After substitution and computation we get,

s.mean = 125
s.std.dev = 6.5
sample.size = 64
hypo.mean = 120
z = (s.mean - hypo.mean)/s.std.dev*sqrt(sample.size)
z
[1] 6.153846

\(\therefore\) Cal |z| = 6.15
and the tabulated value of z at 5 % level of significance = 1.96

  1. Decision:

Since the cal|z| > tabulated z at 5 %,
we reject the Null hypothesis (H0).
\(\therefore\) we accept the Alternative hypothesis (H1).

  1. Conclusion

Hence, we conclude that the average systolic blood pressure of the people in the community is not significantly equal to 120 mm of Hg.

Reference for tabulated value of Z.

Figure showing the tabulated values of z at different level of significance.

Home work

Refer to example 1. To test the claim made by the manager, a researcher sampled 100 light bulbs from a day’s production and put them in an experiment. At the end of the experiment the researcher found that the average life of light bulbs to be 4900 hrs with the standard deviation of 120 hrs. On the basis of these data can it be concluded that the operations manager of the factory is legitimate? use 10 % level of significance.

Solution

In the usual notations we are given by;

  • Hypothesized mean life (Claim) of light bulbs (\(\mu_0\)) = 5000 hrs

  • Sample size (n) = 100 light bulbs

  • Sample Mean life of light bulbs (\(\overline x\)) = 4900 hrs

  • Sample standard deviation (\(s\)) = 120 hrs

  • Now, setting the Null and Alternative hypothesis.
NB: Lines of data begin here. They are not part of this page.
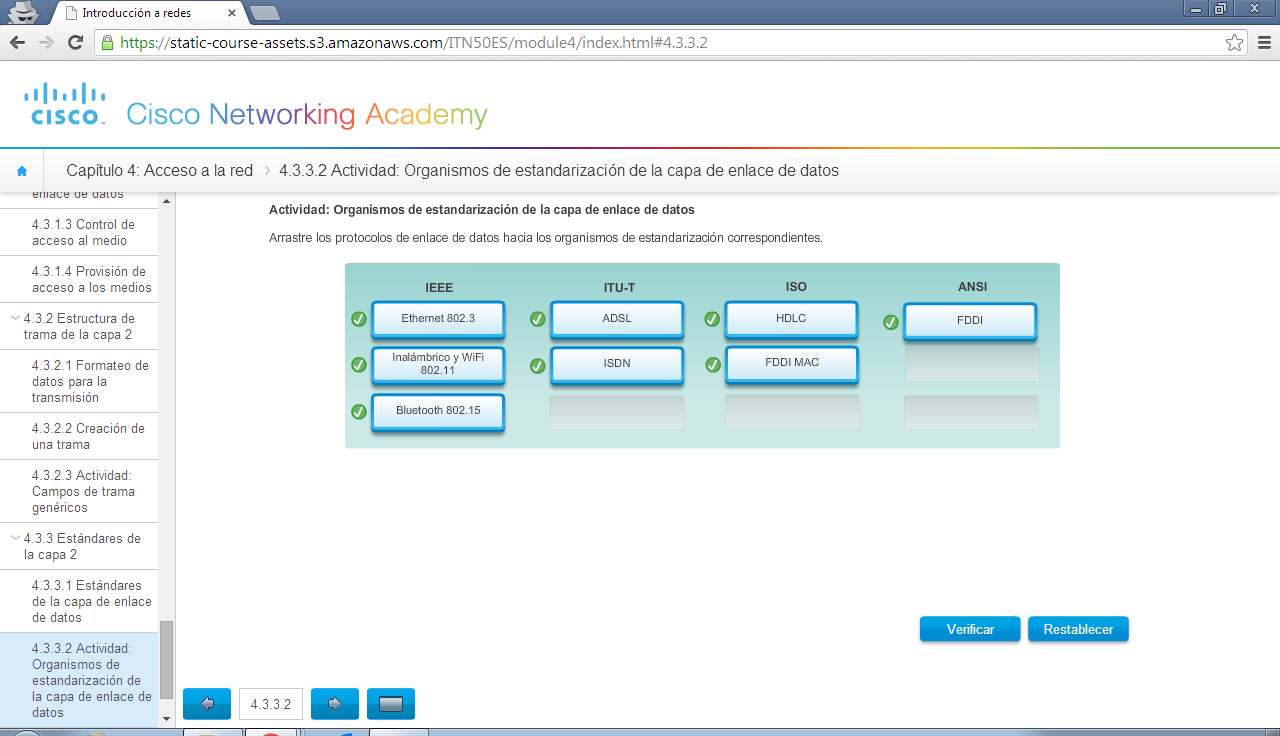Collapse the 4.3.3 Estándares de la capa section

click(17, 538)
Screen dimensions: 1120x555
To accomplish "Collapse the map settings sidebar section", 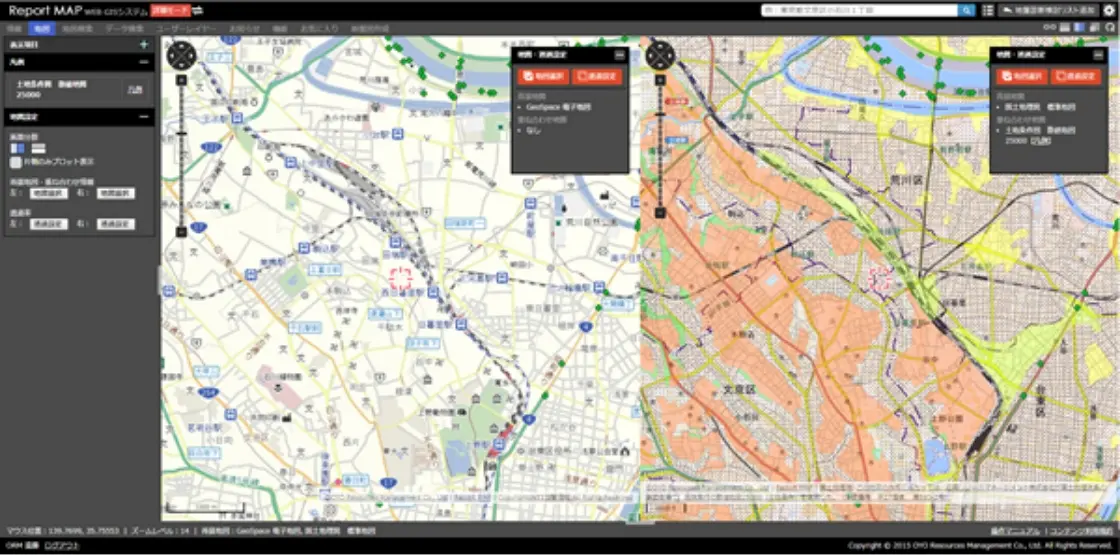I will click(144, 117).
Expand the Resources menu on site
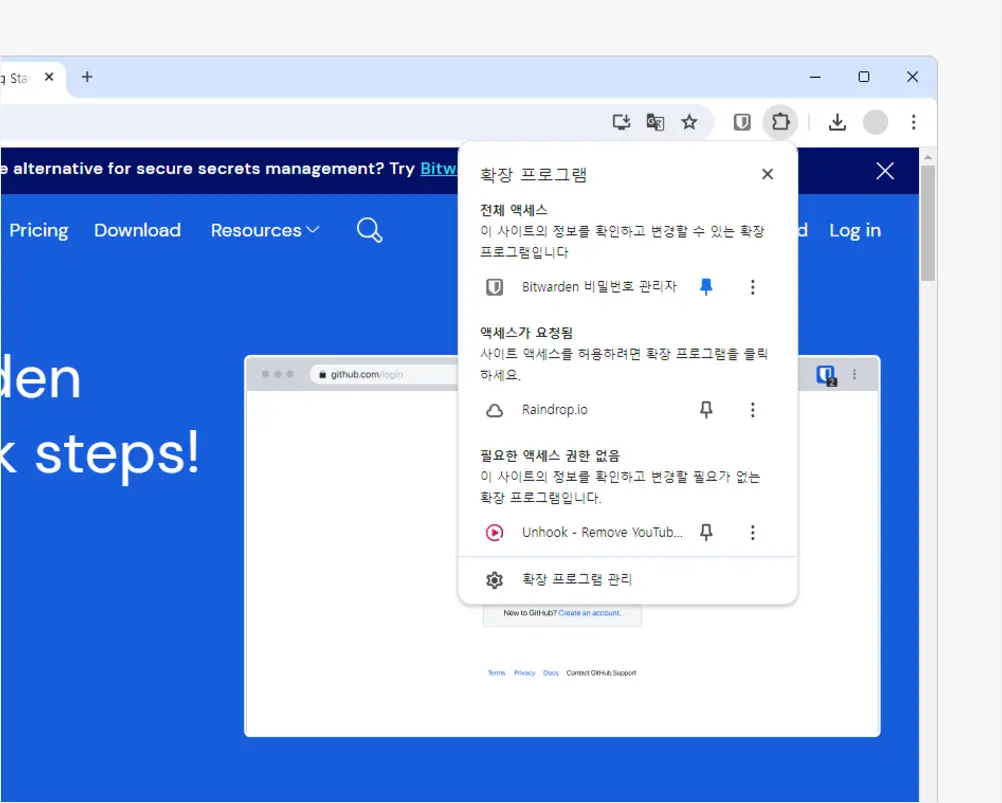1002x803 pixels. coord(265,231)
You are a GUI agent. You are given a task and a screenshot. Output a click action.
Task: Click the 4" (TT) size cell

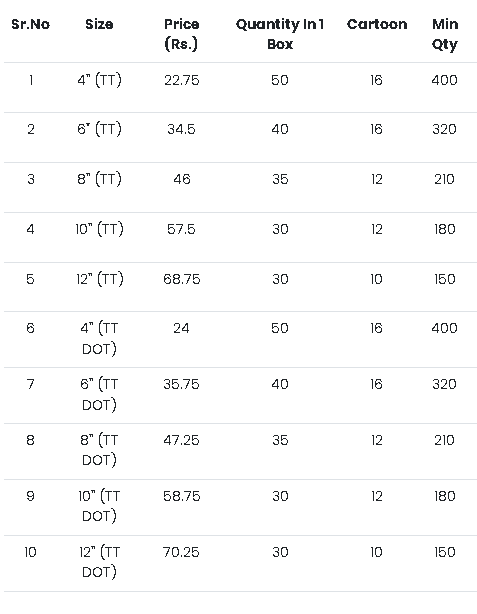pos(99,80)
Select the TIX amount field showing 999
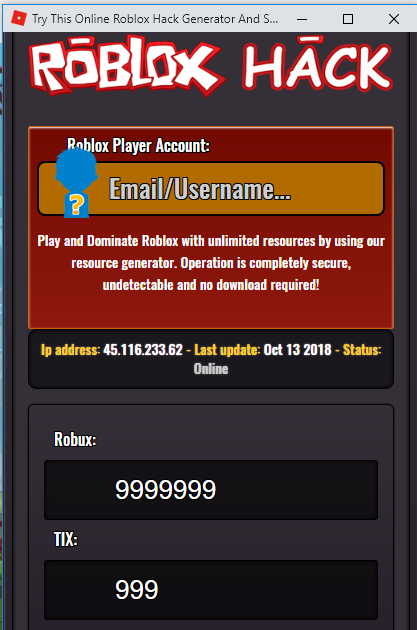The height and width of the screenshot is (630, 417). coord(211,589)
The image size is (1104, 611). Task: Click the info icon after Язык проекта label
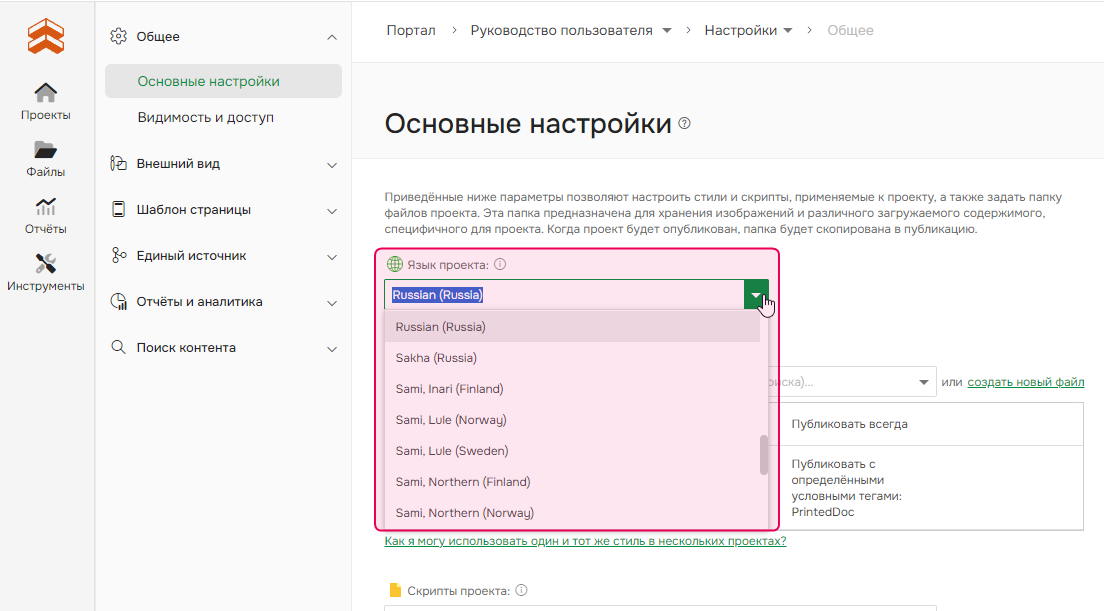[500, 263]
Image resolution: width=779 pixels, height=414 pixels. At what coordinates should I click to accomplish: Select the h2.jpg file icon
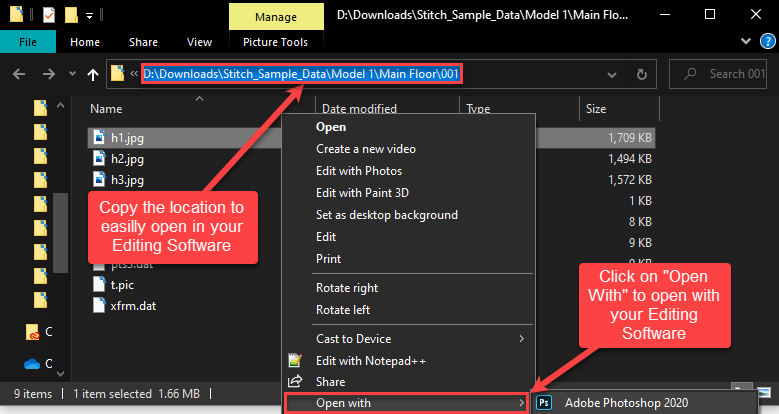point(99,158)
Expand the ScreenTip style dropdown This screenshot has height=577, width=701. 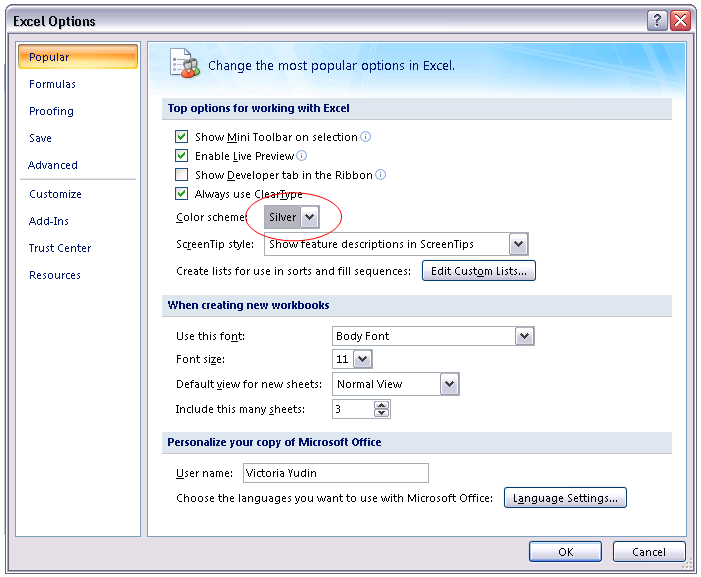pyautogui.click(x=517, y=244)
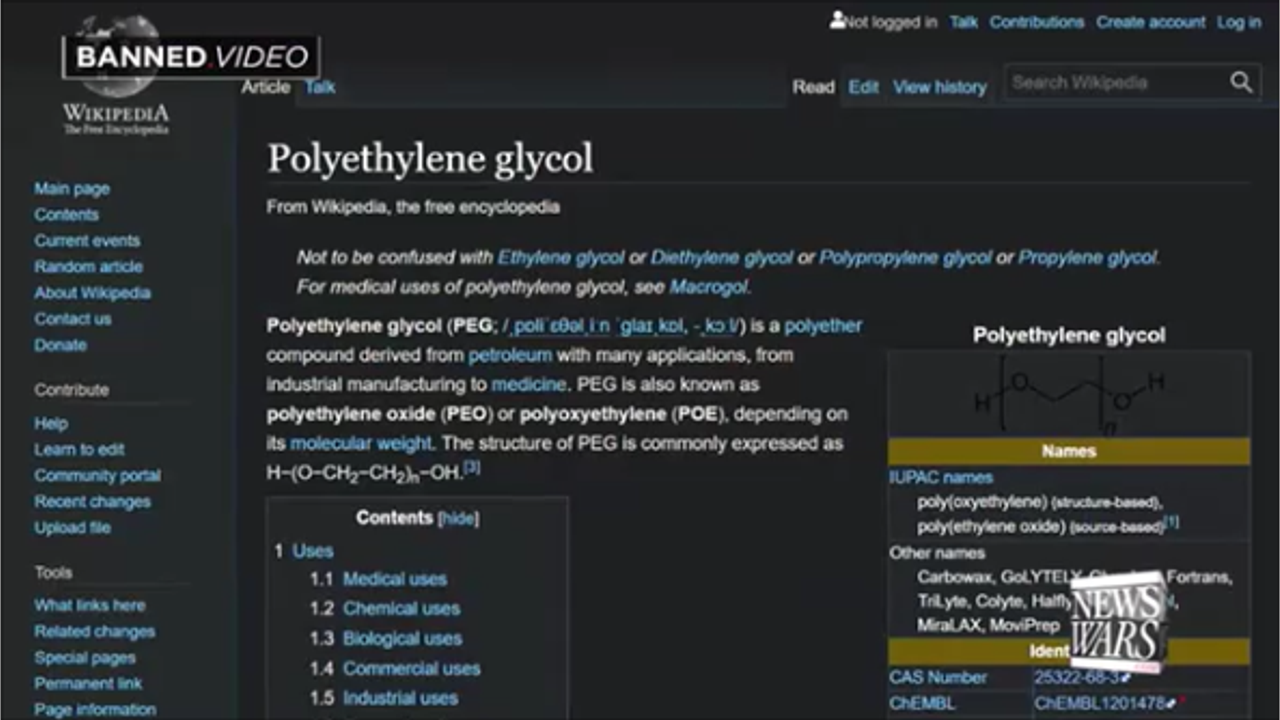Click the CAS Number 25322-68-3 link
This screenshot has width=1280, height=720.
[1076, 677]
  • H0: \(\mu = 5000\) hrs [The true mean life of the light bulbs is significantly equal to 5000 hrs]

  • H1 : \(\mu \neq 5000\) hrs [The true mean life of the light bulbs is not significantly equal to 5000 hrs]

  • Level of significance (\(\alpha\)) = 0.1

  • Test statistic

  • \(Z = \huge{\frac{\overline x - \mu_0}{s / \sqrt{n}}}\)

  • \(Z = 8.33\)

  • \(\therefore Cal |Z| = 8.33\)

  • Tabulated Z at 10 % level of significance =

  • 1.64

  • Decision: Since \(Cal |Z| > Tabulated\ Z\) at 10 %, we

  • Reject the H0. \(\therefore\) We accept H1.

  • Conclusion: Hence, we conclude that the claim made by the operations manager is not legitimate.

Numericals:

  1. A manufacturer of ball pen claims that the ball pens manufactured by the company has mean writing life of 400 pages with the standard deviation of 20 pages. A research scholar selects a sample of 45 ball pens and puts them for test. The mean writing life for the sample was found to be 395 pages. Should the scholar report that the average life of the ball pens have been decreasing as per manufacture’s claim at 1 % level of significance?

Solution

In the usual notations we are given by;

  • Hypothesized mean life of ball pen (\(\mu_0\)) = 400 pages

  • Population standard deviation (\(\sigma\)) = 20 pages

  • Sample size (n) = 45 ball pens

  • Sample Mean life of ball pen (\(\overline x\)) = 395 pages

Now, testing of hypothesis:

  • H0: \(\mu = 400\) pages [The true mean life of the ball pen is significantly equal to 400 pages]

  • H1 : \(\mu < 400\) pages [The true mean life of the ball pen is significantly less than 400 pages i,e. decreasing]

  • Level of significance (\(\alpha\)) = 0.01

  • Test statistic

  • \(Z = \Large \frac{\overline x - \mu_0}{\sigma / \sqrt{n}}\)

  • \(Z = -1.677\)

  • \(\therefore Cal |Z| = 1.677\)

  • Tabulated Z at 1 % level of significance =

  • 2.325 ( Why?)

  • Because the H1 is one tailed.

  • Decision: Since \(Cal |Z| < Tabulated\ Z\) at 1 %, we

  • Accept the H0.

  • Conclusion: Hence, we conclude that the research scholar should report that the mean writing life of the ball pen is significantly equal to 400 pages, the manufacturer’s claim is still valid.

  1. The mean income of random sample of 100 employees of an industrial concern was found to be Rs. 3000. If the standard deviation of the population was 250, find the standard error of the mean and also test whether the sample mean differs from the population mean of Rs. 2850.

Hint

The standard error of mean \((\sigma_{\overline x}) = \frac{\sigma}{\sqrt{n}}\)

Computation of sample mean (\(\overline x\)) and sample standard deviation (\(s\))

sample mean (\(\overline x\)) and sample standard deviation (\(s\)) are computed as below:

  1. Sample mean (\(\overline x\)) = \(\frac{\sum {x}}{n}\)

  2. Sample standard deviation (\(s\)) = \({\sqrt{\frac{1}{n-1}{\sum (x - \overline x)^2}}}\)

In short cut we can compute \(s\) as:

\(s\ =\ \sqrt{\frac{1}{n-1}[\sum x^2 - n\overline x^2]}\)

Now!!! you can try question number 6 on page 371.

Remember

Population standard deviation (\(\sigma\)) = \({\sqrt{\frac{1}{n}{\sum (x - \overline x)^2}}}\)

Or, short cut formula for \(\sigma\) is

\(\sigma = \sqrt{\frac{1}{n}\sum x^2 - (\overline {x})^2}\)